PROMPT ▸
Each line that contains the word "height" is to be copied from the records below.

GIVEN DATA ▸

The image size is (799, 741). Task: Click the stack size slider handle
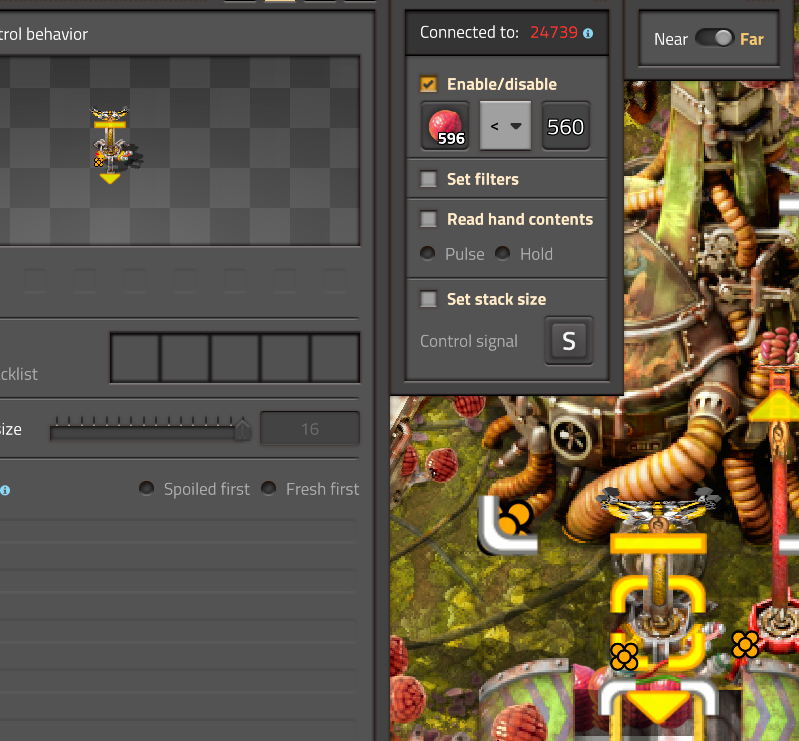242,430
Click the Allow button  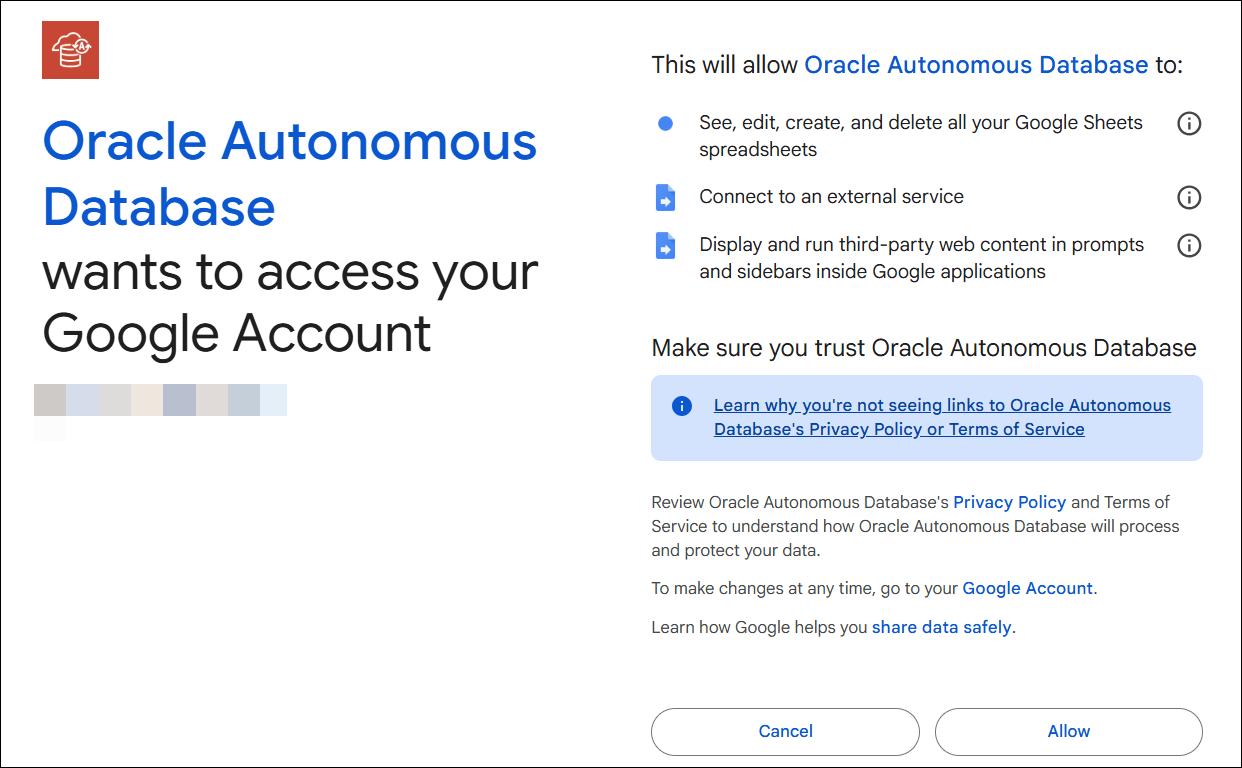(x=1068, y=731)
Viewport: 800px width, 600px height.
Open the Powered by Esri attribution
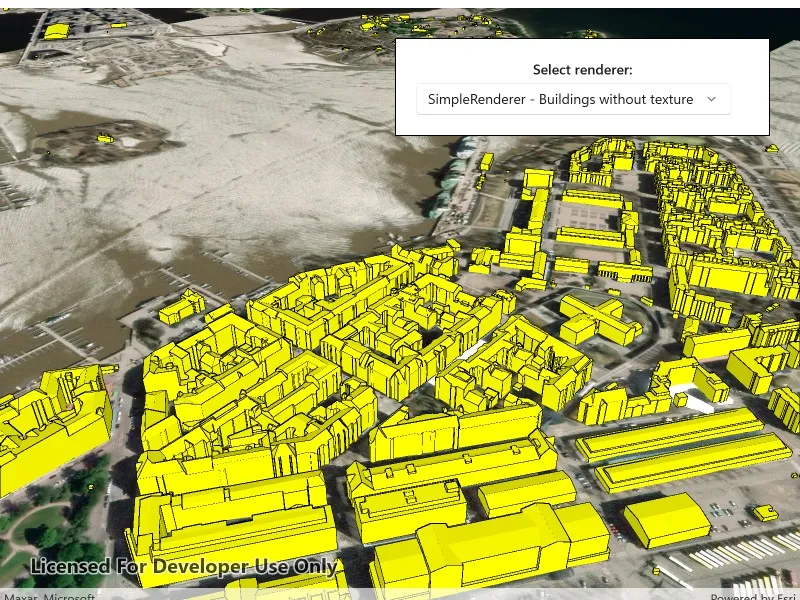755,596
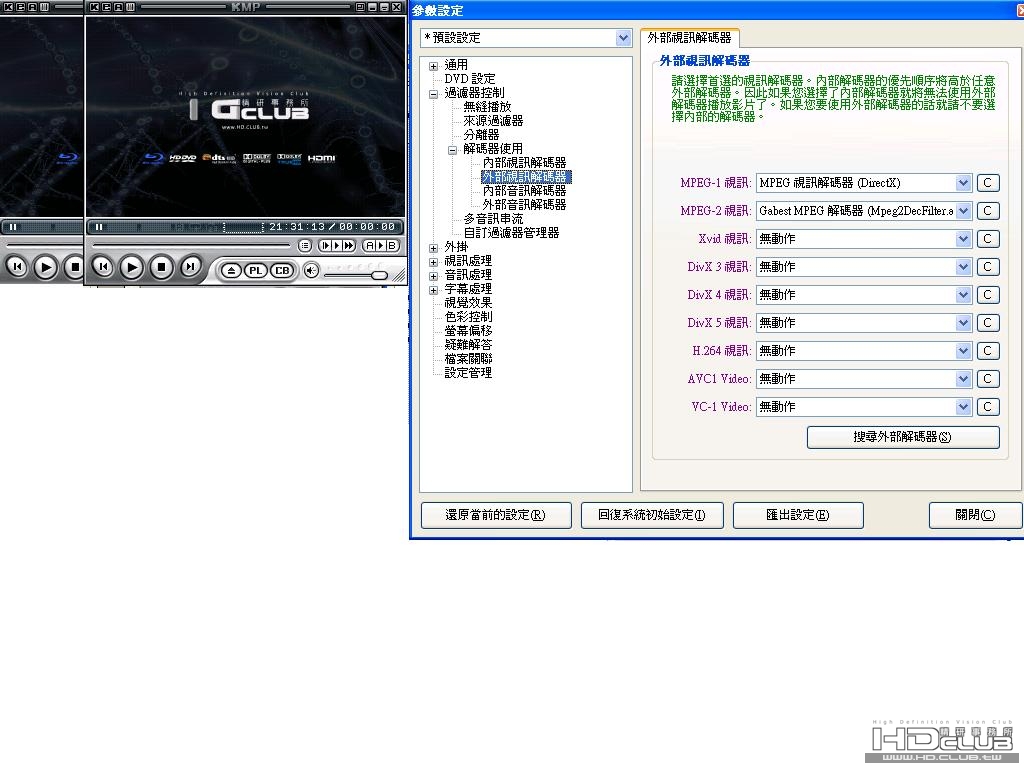
Task: Click the A-B repeat section button
Action: tap(381, 246)
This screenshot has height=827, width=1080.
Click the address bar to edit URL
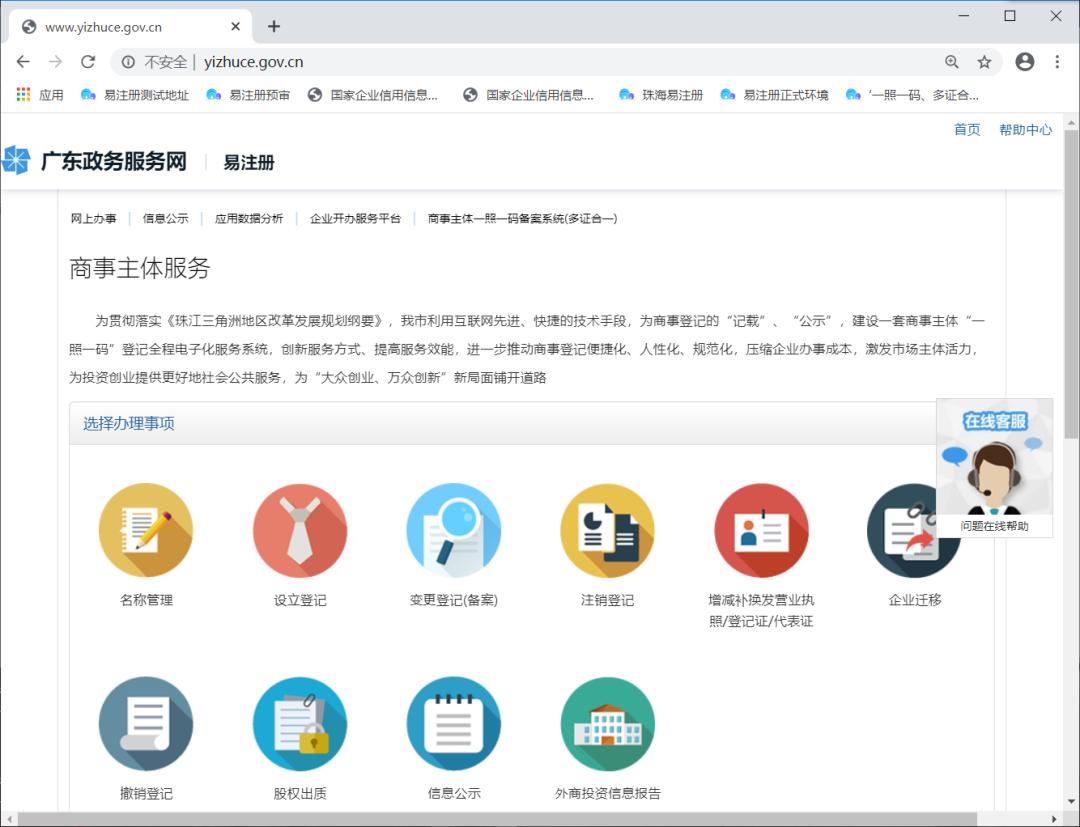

TASK SOLUTION ▸
Viewport: 800px width, 600px height.
This screenshot has height=827, width=1080.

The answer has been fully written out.